En el Coll de Son Gallard nos dejan Perdigón, Yarik y Juanan para estar temprano en casa. Los demás continuamos periplo. Me esperaban en la curva donde me desvié el sábado pero, tras el éxito obtenido en el salto de vallas, seguimos bajando por donde veníamos. Tras cruzar la barrerita hay que desviarse del camino ancho para tomar el sendero de la izquierda. Enseguida pasamos por el Mirador de Son Gallard y nos lanzamos a toda mecha para abajo. La llegada hasta la paret de partió es rapidísima y en un momento nos encontramos ascendiendo por la escalinata del Mirador des Tudons.

La ruta original que había pensado incluía la subida hasta las Ermites velles para volver a bajar al mismo punto donde nos encontrábamos pasando por el Mirador o Capella del Puig des Verger. El timming ajustado que llevábamos impidió su visita. Bajar a Ca Madó Pilla es un segundo y nos vamos a hacer la escalinata para sumar uno más, el Mirador des Pi o des niu des Corb. El sendero que le sigue es el paso más comprometido que podemos encontrar ya que un tramo ha padecido un deslizamiento de tierras quedando muy expuesto. De hecho, le han puesto un cable pasamanos para ayudar a cruzarlo. A posteriori me he enterado de que ese deslizamiento de tierras no es natural sino que fue provocado por el vertido de aguas sucias del hotel, que desaguaban justo en ese punto. Ahora, en seco, el paso es mucho más seguro, pero no debe tentarse a la suerte gratuitamente.

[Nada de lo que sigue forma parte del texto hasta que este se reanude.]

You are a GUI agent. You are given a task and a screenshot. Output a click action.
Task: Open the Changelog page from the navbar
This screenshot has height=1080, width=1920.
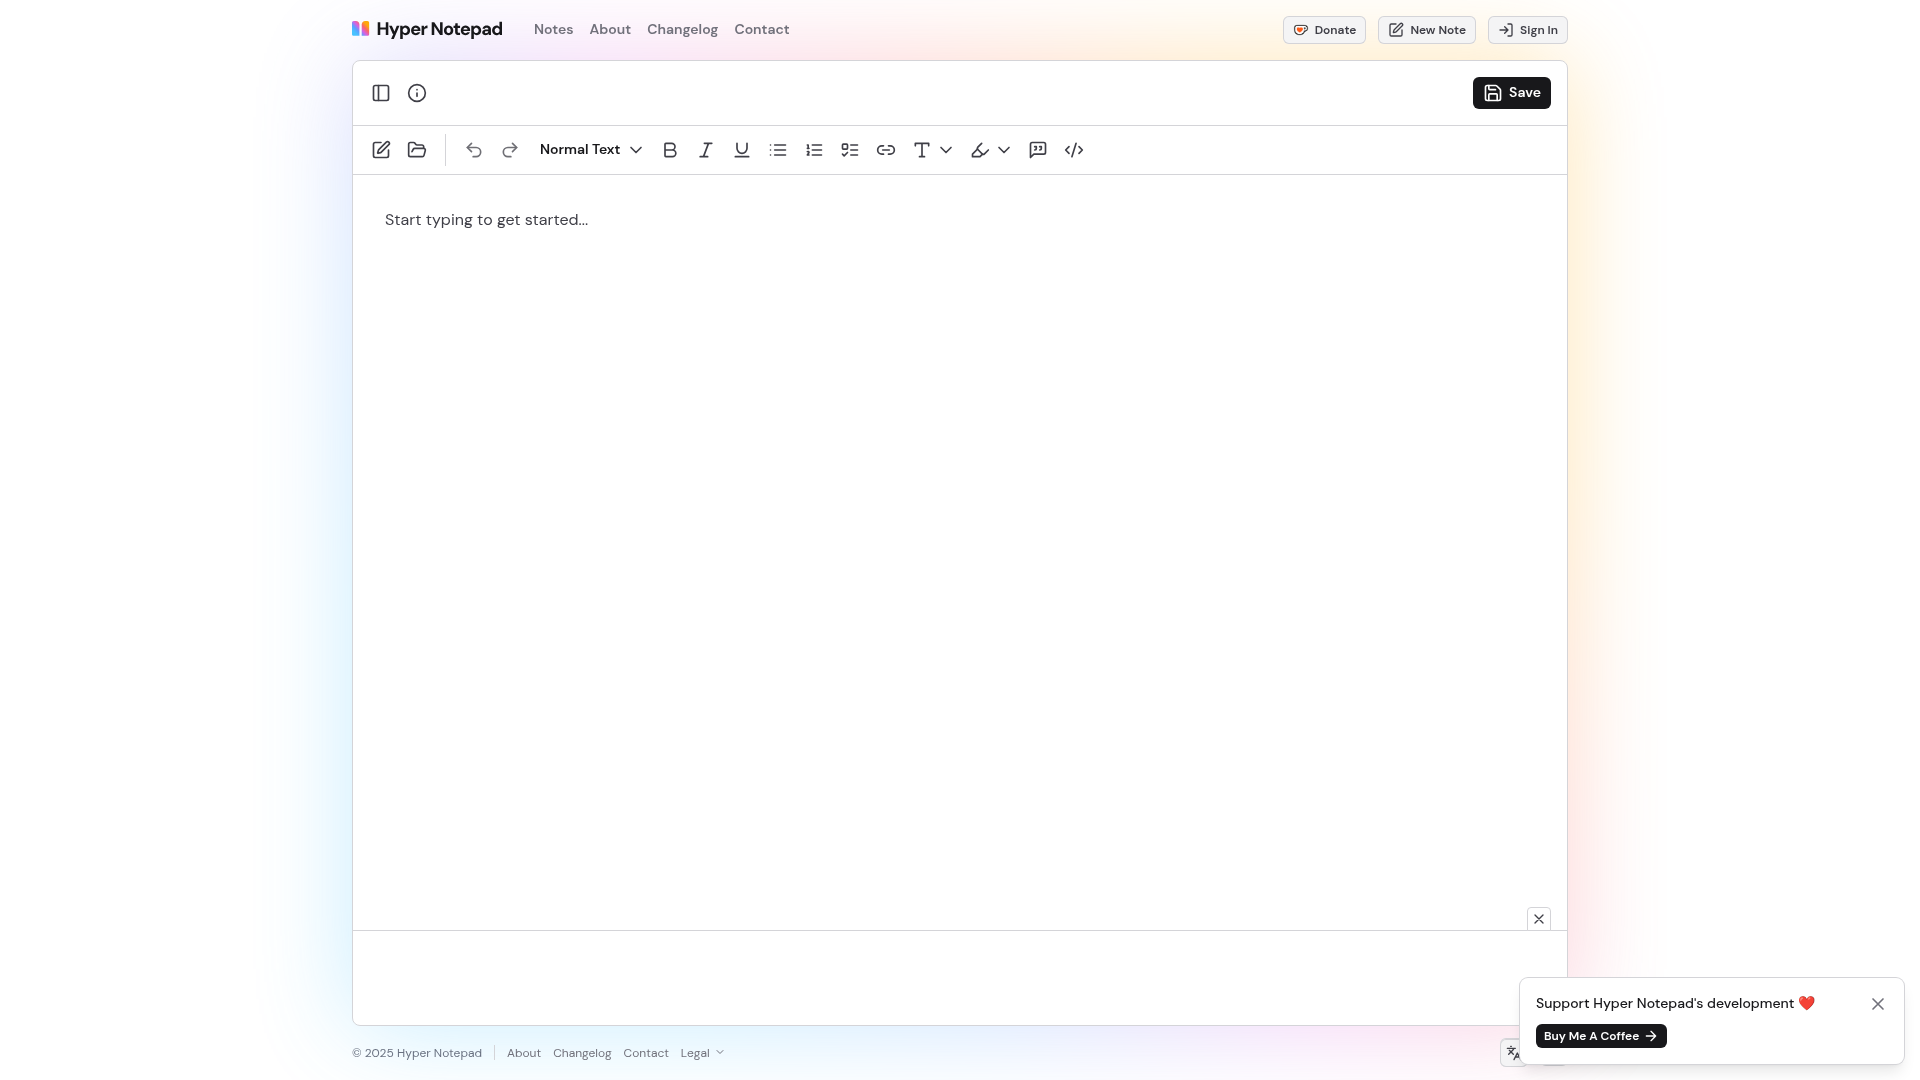point(682,29)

El siguiente en caer, aunque no de manera literal, fué la Capella del Beato Ramón Llull. Junto al berenador se encuentra el desvío. Normalmente se toma hacia abajo pero la ruta prevista iba hacia arriba. A partir de este punto estaba todo por descubrir. Lo primero que nos encontramos fue una curiosa y original obra, els pontets de sa Font Cuberta, invisible desde la carretera a pesar de su longitud. Este tramo de camino podría ser el Camí de ses Coves, que es el siguiente elemento que nos vamos a encontrar. No son grutas propiamente dichas sino más bien huecos bajo los acantilados próximos a Miramar.

Precisamente para salvar ese desnivel hay una serie de escaleras que nos conducen hasta las marjades de Miramar. Justo encima de nuestras cabezas tenemos un nuevo mirador, al que no accedemos para no ser detectados desde las casas. En cambio, podemos circular por el borde del acantilado tranquilamente, deleitándonos con las vistas desde el Mirador des Guix. A pocos metros vislumbramos el pequeño mirador de sa Ferradura. Y menos mal que éramos pocos, que sino no cabemos para la foto. Lo mejor fue comprobar como sale de este mirador un nuevo camino, el Camí des Guix, que nos llevará hasta la playa homónima, muchos metros más abajo. Este si que está mucho mejor conservado que el que baja desde la Talaia vella y, aunque en su parte final ha sufrido los efectos de la erosión, no tiene mayores complicaciones.

Nuestra ruta debería haber seguido hacia abajo para volver a situarnos bajo el escalón rocoso y desviarnos hacia Son Marroig pero el arrós brut ya se empezaba a calentar. Finalmente pudimos salir por la barrera de Miramar sin ser detectados.

Ruta completita con todos los ingredientes: averías, roturas varias, caídas, ostiones y algún susto más que comprometido, aunque no retrasaron casi nada el horario previsto. Del resto solamente puedo sentirme halagado y agradecido de poder compartir ruta con todos ellos.